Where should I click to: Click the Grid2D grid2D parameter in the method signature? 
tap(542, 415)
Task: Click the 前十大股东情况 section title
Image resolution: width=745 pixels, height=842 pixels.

◇ ◇ ◇ ◇ ◇

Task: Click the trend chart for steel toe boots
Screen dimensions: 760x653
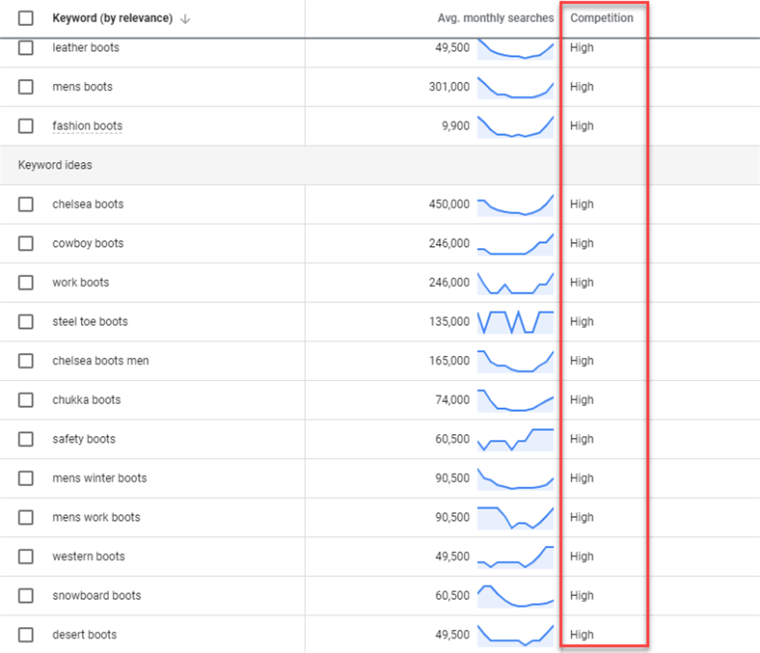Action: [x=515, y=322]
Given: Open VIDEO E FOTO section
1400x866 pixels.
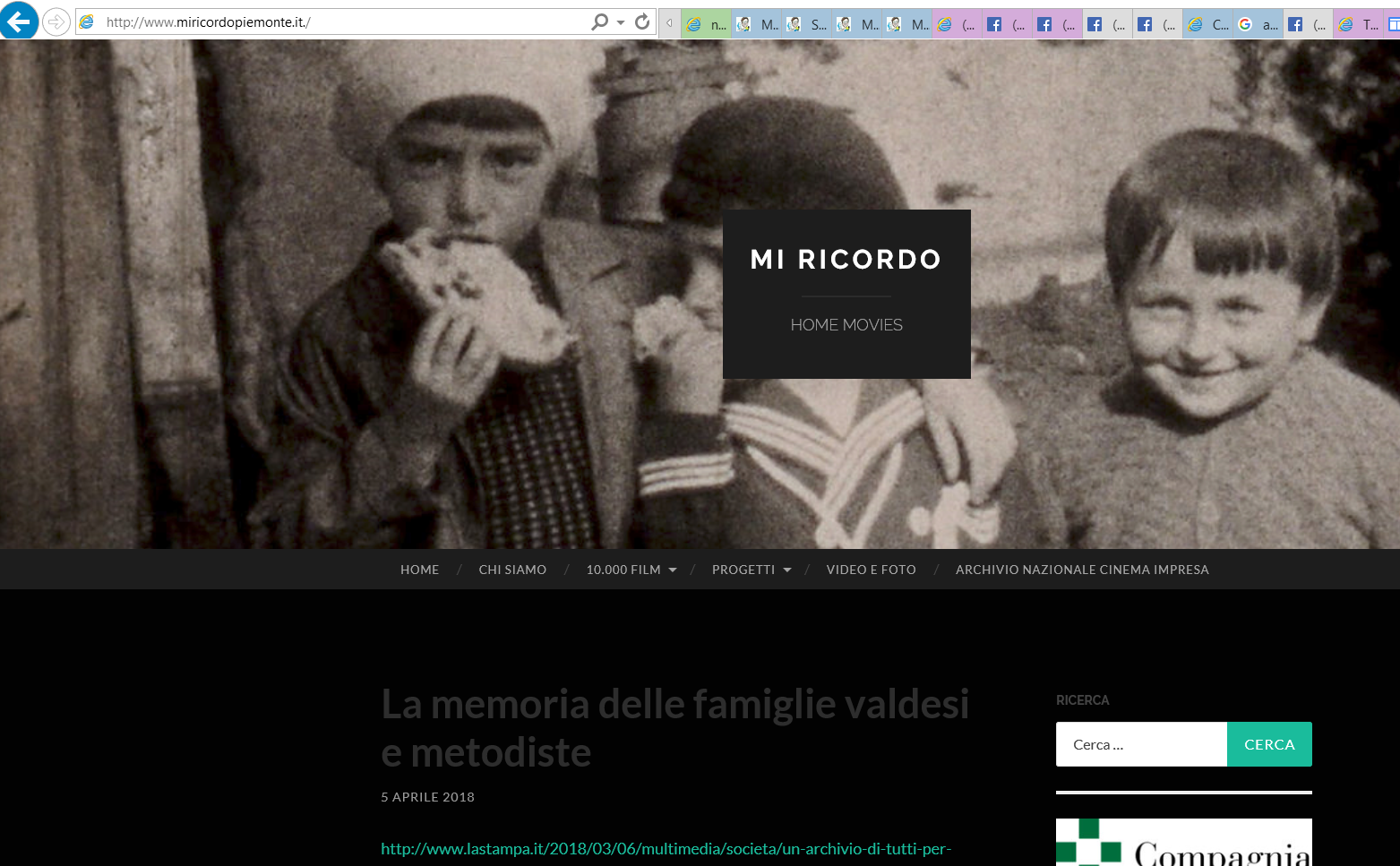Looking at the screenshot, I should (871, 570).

◇ ◇ ◇ ◇ ◇

> [What is being asked] Retype exactly, and only, the lines above from the one where "Where should I" occurs up to and including the one where "Image resolution: width=745" occurs.

> [Answer to the exercise]
Where should I click to: Click the Grid2D grid2D parameter in the method signature? 
tap(542, 415)
Task: Click the 前十大股东情况 section title
Image resolution: width=745 pixels, height=842 pixels.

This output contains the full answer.